No hay tiempo suficiente para sopesar todas las opciones, para buscar otra salida ni para intentar solucionarlo usando la fuerza bruta.

Innistrad tiene que sobrevivir.

Arlinn lanza la llave al aire empleando el brazo ileso.

Los ojos de Olivia se iluminan y atrapa la llave al vuelo con la mano libre, otra vez en una fracción de segundo. Cuando la examina, su regocijo se aviva a pesar de que las yemas de sus dedos echen humo.

―¡Suelta a Katilda! ―grita Arlinn.

―Esa no es forma de dirigirse a una futura novia ―responde Olivia convirtiendo su alegría en asco.

―Un trato es un trato ―contesta Kaya. Arlinn se sorprende un poco al oírla, al ver que ella es la que comprende la situación, pero acepta la ayuda―. Devuélvenosla.

―Muy bien ―dice Olivia―. Allá va.

Olivia's Midnight Ambush
Emboscada de medianoche de Olivia | Ilustración de Chris Rallis

En el futuro próximo, Arlinn pensará en este momento y se preguntará qué otra cosa hubiera podido hacer. Si hubiese reaccionado un poco más rápido, ¿habría terminado tan mal? Si hubiera actuado antes o tomado otra decisión, ¿qué habría ocurrido?

Porque una cosa es caer desde gran altura, pero otra muy distinta es que te arroje un vampiro. El cuerpo de Katilda sale disparado hacia el altar a una velocidad pasmosa.

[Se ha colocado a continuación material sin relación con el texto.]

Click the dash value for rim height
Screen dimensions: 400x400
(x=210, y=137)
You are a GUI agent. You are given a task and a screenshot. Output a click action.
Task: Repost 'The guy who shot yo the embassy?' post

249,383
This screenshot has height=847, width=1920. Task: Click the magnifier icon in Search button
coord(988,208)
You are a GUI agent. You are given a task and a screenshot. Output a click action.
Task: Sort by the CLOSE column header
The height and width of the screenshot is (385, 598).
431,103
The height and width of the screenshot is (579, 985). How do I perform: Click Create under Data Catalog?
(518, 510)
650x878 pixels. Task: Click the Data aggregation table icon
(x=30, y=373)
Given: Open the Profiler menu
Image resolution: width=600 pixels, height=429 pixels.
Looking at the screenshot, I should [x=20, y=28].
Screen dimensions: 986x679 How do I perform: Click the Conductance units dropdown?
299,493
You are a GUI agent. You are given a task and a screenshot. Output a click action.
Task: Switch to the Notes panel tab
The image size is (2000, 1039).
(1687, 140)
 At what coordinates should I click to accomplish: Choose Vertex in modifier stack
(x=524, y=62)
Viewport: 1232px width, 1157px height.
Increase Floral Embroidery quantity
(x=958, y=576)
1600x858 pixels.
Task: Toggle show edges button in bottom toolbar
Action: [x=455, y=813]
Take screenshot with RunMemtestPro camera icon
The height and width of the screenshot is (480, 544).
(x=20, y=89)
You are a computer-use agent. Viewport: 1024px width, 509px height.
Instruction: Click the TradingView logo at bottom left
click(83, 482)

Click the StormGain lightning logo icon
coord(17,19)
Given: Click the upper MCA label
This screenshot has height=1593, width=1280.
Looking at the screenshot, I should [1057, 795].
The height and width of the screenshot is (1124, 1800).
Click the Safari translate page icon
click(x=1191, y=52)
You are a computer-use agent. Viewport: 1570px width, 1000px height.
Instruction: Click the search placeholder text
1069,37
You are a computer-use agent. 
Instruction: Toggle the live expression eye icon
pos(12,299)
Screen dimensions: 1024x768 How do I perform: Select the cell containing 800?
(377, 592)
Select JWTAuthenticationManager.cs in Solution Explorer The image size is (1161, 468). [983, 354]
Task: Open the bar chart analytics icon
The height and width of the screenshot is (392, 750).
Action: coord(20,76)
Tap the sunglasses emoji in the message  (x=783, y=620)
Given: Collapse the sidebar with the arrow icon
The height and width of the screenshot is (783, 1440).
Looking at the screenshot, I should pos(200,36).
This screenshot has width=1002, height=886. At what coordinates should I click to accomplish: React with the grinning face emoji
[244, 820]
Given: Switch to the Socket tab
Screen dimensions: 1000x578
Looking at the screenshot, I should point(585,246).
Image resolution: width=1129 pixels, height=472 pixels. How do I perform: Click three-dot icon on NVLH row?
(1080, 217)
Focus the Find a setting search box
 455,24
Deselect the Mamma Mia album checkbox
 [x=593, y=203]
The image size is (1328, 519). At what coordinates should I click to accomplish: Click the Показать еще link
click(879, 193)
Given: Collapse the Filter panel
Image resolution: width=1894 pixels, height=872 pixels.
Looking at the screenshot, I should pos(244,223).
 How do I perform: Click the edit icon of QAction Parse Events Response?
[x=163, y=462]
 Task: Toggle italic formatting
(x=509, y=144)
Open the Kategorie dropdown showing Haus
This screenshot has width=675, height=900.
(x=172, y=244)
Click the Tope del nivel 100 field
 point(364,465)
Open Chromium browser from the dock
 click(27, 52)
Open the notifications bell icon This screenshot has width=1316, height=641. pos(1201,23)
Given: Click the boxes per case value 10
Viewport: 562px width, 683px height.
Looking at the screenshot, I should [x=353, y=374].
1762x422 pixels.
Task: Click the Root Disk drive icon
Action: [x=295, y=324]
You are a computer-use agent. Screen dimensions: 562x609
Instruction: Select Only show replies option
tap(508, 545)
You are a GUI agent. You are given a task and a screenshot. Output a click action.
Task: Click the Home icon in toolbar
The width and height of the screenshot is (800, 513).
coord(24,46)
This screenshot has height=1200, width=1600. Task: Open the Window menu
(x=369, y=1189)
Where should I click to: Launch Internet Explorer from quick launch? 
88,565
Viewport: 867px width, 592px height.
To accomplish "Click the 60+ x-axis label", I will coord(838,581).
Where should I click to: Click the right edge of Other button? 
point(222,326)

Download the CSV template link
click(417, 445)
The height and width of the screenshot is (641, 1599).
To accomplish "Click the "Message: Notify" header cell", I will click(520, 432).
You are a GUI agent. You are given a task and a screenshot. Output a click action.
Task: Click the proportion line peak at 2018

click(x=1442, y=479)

Lo único que Arlinn puede hacer para frenar la caída es interponerse de un salto, pero eso tampoco sirve de mucho. Varios huesos se rompen cuando Katilda se estrella contra Arlinn y esta choca contra el altar.

Para cuando el mundo deja de dar vueltas, la vampira ya no está. Se aleja volando, apenas se distingue una mota negra en el cielo ya oscuro de por sí.

La llave desaparece con ella.

El Celestus se sume en el silencio.

Es de noche en Innistrad.

Y será de noche para toda la eternidad.